以下のケースでトラブルになりやすいです。
- 不動産が遺産の大部分を占める場合(分けにくい)
- 特定の相続人が生前贈与を受けていた場合
- 遺言の内容が不公平な場合
- 前婚の子がいる場合
- 相続人の中に連絡が取れない人がいる場合
Q2. 弁護士費用は遺産から支払えますか?
遺産分割前に遺産から弁護士費用を支払うことは原則としてできません。ただし、遺産分割後に取得した遺産から報酬金を支払うという精算方法をとる事務所もあります。
Q3. 兄弟姉妹間の相続争いで弁護士は必要ですか?
話し合いで解決できそうであれば弁護士は不要です。しかし、感情的な対立が激しい場合や、金額が大きい場合は弁護士を介入させた方がスムーズに解決できることが多いです。
Q4. 相続人が弁護士を雇ったので、こちらも弁護士が必要ですか?
法的な義務はありませんが、相手に弁護士がついている場合は、こちらも弁護士に依頼することを強くおすすめします。法律知識や交渉力の差が結果に大きく影響します。

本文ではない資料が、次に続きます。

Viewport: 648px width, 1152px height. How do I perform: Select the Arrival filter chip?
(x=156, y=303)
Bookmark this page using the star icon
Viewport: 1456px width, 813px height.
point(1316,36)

Q5. 相続の弁護士費用は確定申告で控除できますか?
原則として、相続の弁護士費用は所得税の控除対象にはなりません。ただし、不動産の賃貸収入がある場合の紛争解決費用は、一部が必要経費になる可能性があります。
Q6. 遺産が少額でも弁護士に依頼すべきですか?
遺産額が数百万円以下で争いがない場合は、弁護士費用が負担になる可能性があります。まずは無料相談で弁護士に意見を聞いてから判断しましょう。
Q7. 相続登記の義務化とは何ですか?
2024年4月1日から、不動産の相続登記が義務化されました。相続による不動産取得を知った日から3年以内に登記しないと、正当な理由がない場合は10万円以下の過料の対象になります。過去に相続が発生した不動産も対象ですので、登記が済んでいない場合は早めに対応しましょう。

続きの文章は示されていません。